To be clear, they’ve had an eye on it since the last couple of years but now appears ready to make a move that if successful, will take away the freedom crypto industry participants enjoy.
As per a statement from FATF spokeswoman Alexandra Wijmenga-Daniel, the body will reveal in its guidance note expected to go live on June 21, that cryptocurrency exchanges, hedge funds, and custodians must comply with more stringent requirements.
Specifically, these businesses must collect personal information about their customers and fund recipients if the transactions exceed $1000 or €1000. The initiating platform would then share collected data with the recipients’ for confirmation and verification of the transaction.
While it is clear that reaching such compliance would require a lot of effort from platforms facilitating crypto transactions, we would like to review how the new rules apply to every user of cryptocurrency.
What the Newly Proposed FATF Crypto Rules Mean For You.
As mentioned in the headline of this report, the newly proposed rules by the FATF practically imposes on crypto platforms the same requirements as banking corporations globally.
For this reason, you can expect that platforms who try to reach compliance with the rules will require that you complete a Know-Your-Customer Verification process before you can initiate transactions above $1000 or €1000.
Necessary KYC on most platforms requires that you provide a viable means of identification as well as recent images, as you would provide when opening an account with a local bank.
Also, you would have to provide data regarding who would receive the funds on the other end, effectively removing the pseudonymous feature that characterizes cryptocurrencies until now.
If you participate in ICOs, STOs or IEOs, then you can also expect that the same rules will apply before you can either buy tokens on an exchange or even transfer it directly to another user without going through the platform’s order book.

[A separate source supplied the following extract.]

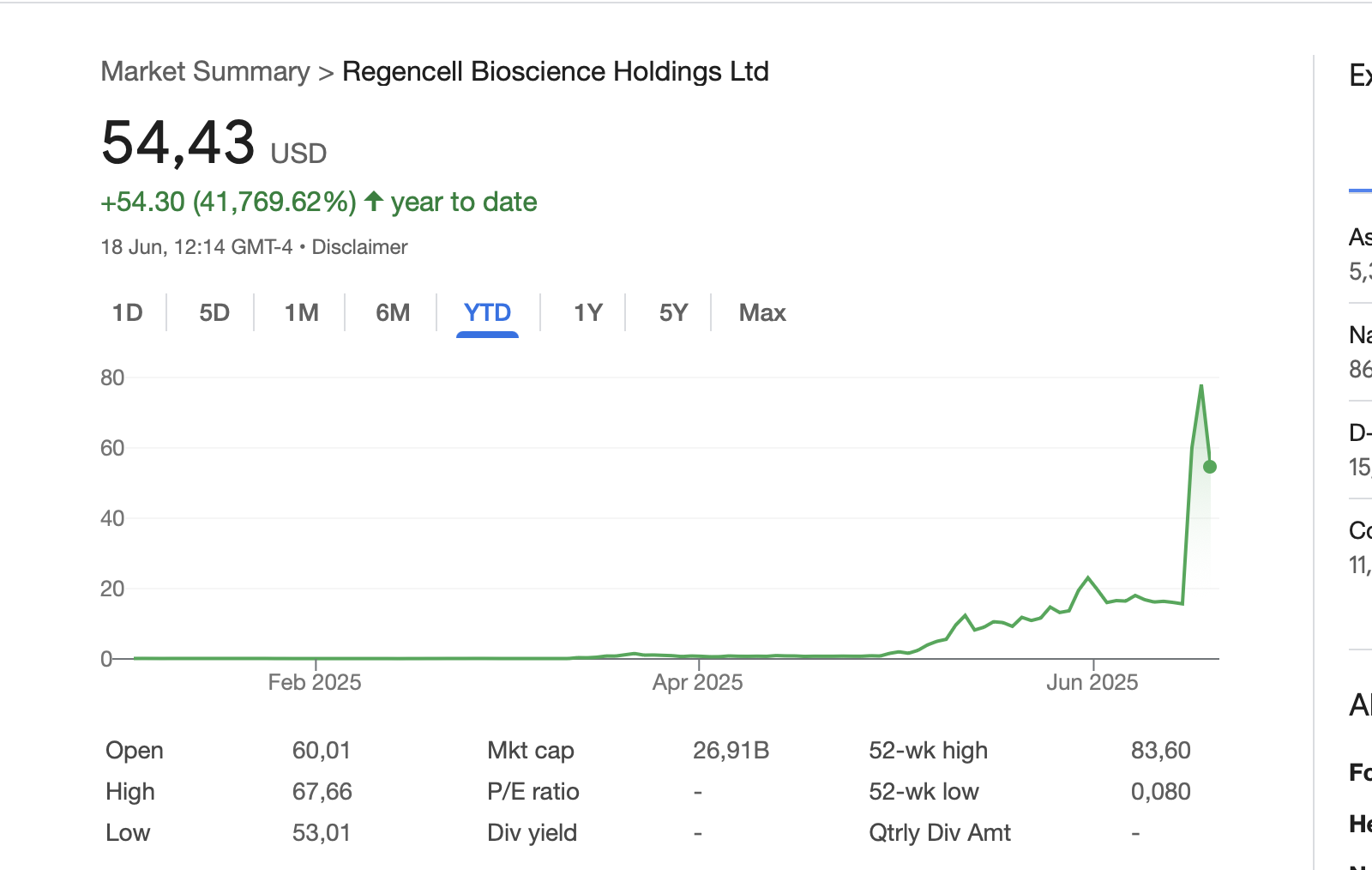Click the 52-wk high value 83,60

The simplest explanation would be that the newly proposed rules remove the promise of freedom that has attracted many to cryptocurrencies and could have critical implications on the growth of the industry.
Although regulators in different jurisdictions would retain the power to make some adjustments to the rules, likely, any significant deviation from the basic principles such as the $1000 threshold could result in such region being cut off from the global financial system.
What Other Options Exist?
As outlined by some crypto industry participants who spoke to Bloomberg, the new rules are in stark contrast to the principles of pseudonymity on which most blockchain systems are built.

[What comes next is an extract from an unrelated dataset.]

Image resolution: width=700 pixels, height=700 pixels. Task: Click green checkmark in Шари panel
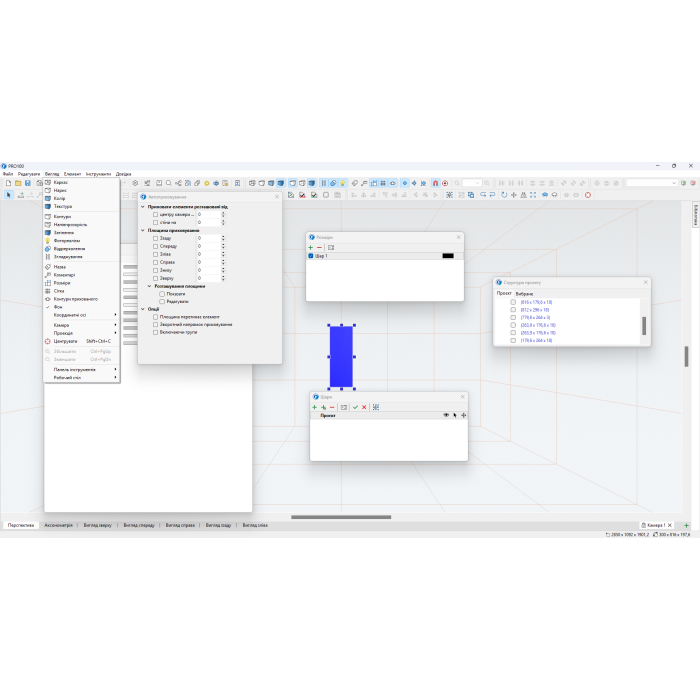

Disrupting a disruptive technology such a blockchain would push the bad players and of course some good ones from using the regulated platforms.
Crypto users can transact directly with each other, further creating a rift between regulators catching up with them. That would mean that regulators would never fully achieve oversight of the entire crypto industry.
In the end, there will be winners and losers, although the biggest hope would be that the newly proposed regulations do not impede on the growth of the industry or push it into further obscurity.